При каждом новом вопросе или замечании толпа все с большим интересом тянулась к рисункам и все щедрее бросала полупенсы, а невзрачный человек подбирал их все более смиренно. Наконец другой пожилой джентльмен выступил вперед и, подав художнику свою визитную карточку, предложил ему прийти завтра к нему в контору и получить работу по переписке. К карточке был приложен шестипенсовик, так что художник выразил джентльмену глубокую благодарность и, прежде чем спрятать карточку в шляпу, несколько раз прочел ее при свете свечей, чтобы хорошенько запомнить адрес, на случай, если она затеряется. Толпу все это очень заинтересовало, и один человек из второго ряда проворчал грубым голосом, обращаясь к художнику:

— Выходит, вам теперь повезло, а?

Художник ответил (посапывая с очень грустным лицом):

— Надеюсь, что так, и очень благодарен.

На это толпа загудела хором: «Ну, теперь вы обеспечены», — и полупенсы стали притекать несравненно медленнее.

Я почувствовал, что меня взяли за плечо и оттащили прочь, и вот мы с мистером Кликом уже очутились один на один на углу следующего перекрестка.

— Слушайте, Том, — сказал мистер Клик, — какое у вас было ужасное выражение лица!

— Неужели? — говорю я.

— Неужели? — говорит мистер Клик. — Да у вас был такой вид, словно вы жаждали его крови.

— Чьей крови?

— Художника.

— Художника? — повторил я. И я разразился бешеным, диким, мрачным, бессмысленным, неприятным хохотом. Я чувствую, что я это сделал. Знаю, что сделал.

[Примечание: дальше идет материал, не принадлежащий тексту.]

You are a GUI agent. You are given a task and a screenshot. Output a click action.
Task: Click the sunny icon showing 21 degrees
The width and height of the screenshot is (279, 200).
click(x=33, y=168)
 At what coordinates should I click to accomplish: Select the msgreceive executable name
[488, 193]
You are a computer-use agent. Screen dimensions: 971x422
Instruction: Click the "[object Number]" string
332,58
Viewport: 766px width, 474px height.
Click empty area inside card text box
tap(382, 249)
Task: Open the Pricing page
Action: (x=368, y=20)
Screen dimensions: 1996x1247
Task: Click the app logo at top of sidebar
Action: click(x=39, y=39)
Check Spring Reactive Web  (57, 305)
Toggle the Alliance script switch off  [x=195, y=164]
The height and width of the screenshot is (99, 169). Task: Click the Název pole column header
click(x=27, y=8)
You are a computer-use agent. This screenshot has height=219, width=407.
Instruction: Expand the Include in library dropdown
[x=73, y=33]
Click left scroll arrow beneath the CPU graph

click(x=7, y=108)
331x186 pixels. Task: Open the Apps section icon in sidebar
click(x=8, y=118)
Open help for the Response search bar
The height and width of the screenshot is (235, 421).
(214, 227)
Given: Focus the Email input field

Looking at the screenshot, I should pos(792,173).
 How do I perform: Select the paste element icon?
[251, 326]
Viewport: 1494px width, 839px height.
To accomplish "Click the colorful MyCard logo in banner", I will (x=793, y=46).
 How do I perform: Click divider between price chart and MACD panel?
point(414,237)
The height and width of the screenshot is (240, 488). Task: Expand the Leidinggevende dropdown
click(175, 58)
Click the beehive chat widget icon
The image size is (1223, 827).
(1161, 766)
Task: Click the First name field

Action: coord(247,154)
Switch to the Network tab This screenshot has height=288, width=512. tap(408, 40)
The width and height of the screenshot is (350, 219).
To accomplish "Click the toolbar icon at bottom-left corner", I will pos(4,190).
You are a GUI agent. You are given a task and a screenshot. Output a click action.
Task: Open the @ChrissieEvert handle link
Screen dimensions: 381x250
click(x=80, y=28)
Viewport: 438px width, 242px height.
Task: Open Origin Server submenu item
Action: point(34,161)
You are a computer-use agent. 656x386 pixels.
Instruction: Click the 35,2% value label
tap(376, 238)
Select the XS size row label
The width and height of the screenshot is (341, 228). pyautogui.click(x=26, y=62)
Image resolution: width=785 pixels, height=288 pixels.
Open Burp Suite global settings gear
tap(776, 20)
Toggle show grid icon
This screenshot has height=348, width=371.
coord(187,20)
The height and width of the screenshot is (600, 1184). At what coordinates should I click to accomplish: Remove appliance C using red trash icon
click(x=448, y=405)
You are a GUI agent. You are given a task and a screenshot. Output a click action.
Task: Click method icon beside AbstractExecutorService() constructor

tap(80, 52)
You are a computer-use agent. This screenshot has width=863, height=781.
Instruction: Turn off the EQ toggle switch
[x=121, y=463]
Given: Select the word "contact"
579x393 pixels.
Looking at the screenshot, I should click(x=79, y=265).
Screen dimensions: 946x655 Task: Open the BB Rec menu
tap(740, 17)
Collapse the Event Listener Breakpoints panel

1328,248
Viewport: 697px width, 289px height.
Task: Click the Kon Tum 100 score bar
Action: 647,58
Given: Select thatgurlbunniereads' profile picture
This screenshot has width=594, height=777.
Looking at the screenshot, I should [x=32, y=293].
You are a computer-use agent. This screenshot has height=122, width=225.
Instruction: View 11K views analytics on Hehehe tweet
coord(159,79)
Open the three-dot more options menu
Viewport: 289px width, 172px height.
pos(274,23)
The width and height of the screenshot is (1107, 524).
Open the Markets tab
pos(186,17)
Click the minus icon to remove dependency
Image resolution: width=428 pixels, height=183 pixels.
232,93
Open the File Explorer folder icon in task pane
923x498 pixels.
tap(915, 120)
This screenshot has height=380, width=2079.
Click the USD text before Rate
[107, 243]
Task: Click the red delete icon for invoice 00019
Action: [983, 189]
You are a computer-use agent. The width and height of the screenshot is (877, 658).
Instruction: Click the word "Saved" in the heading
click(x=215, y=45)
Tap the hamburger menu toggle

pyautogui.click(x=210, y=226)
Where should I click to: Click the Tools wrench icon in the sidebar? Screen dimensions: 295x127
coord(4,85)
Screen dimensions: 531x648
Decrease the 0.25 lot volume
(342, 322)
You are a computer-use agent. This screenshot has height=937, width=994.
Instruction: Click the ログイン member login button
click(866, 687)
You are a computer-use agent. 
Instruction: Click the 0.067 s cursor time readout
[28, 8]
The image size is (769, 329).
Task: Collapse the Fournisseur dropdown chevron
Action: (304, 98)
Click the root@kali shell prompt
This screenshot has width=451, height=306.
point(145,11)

Мистер Клик взглянул на меня с испугом, но ничего не сказал, пока мы не дошли до конца улицы. Тут он резко остановился и проговорил, возбужденно помахивая указательным пальцем:

— Томас, придется мне поговорить с вами начистоту. Я не люблю завистливых людей. Я понял, какой червь подтачивает ваши жизненные силы, Томас: этот червь — зависть.

— Вот как? — говорю я.

— Да, именно так! — говорит он. — Томас, берегитесь зависти! Это зеленоглазое чудище никогда не прибавляло и не сможет прибавить радости к светлой минуте, но совсем наоборот! Я боюсь завистливых людей, Томас. Каюсь, я страшусь завистливых людей, если они так завистливы, как вы. Когда вы рассматривали произведения одаренного соперника, когда вы слушали похвалы этому сопернику, и особенно когда вы поймали его смиренный взгляд, в то время как он прятал визитную карточку, лицо у вас дышало такой злостью, что было просто страшно. Томас, я слышал о том, как завистливы люди, которые занимаются искусством, но я и не подозревал, что можно быть таким завистливым, как вы. Желаю вам всего хорошего, но прощаюсь с вами. И если вы когда-нибудь попадете в беду, пырнув ножом или, скажем, задушив своего брата художника (а вы того и гляди до этого докатитесь), не приглашайте меня в свидетели, Томас, не то придется мне ухудшить ваше положение.

Тут мистер Клик со мной расстался, и мы раззнакомились.

Я влюбился. Ее звали Генриэтта. Наперекор своей лени я часто вставал с постели, чтобы встречаться со своей милой. Так же как и я, она жила неподалеку от Обелиска — этого «Камня преткновения», — и я горячо надеялся, что никакой другой камень преткновения не ляжет на пути к нашему союзу.

Сказать, что Генриэтта была ветрена, — значит, сказать, что она была женщина. Сказать, что она занималась отделкой дамских шляп, — значит, лишь очень слабо выразить, с каким вкусом была отделана ее собственная шляпка.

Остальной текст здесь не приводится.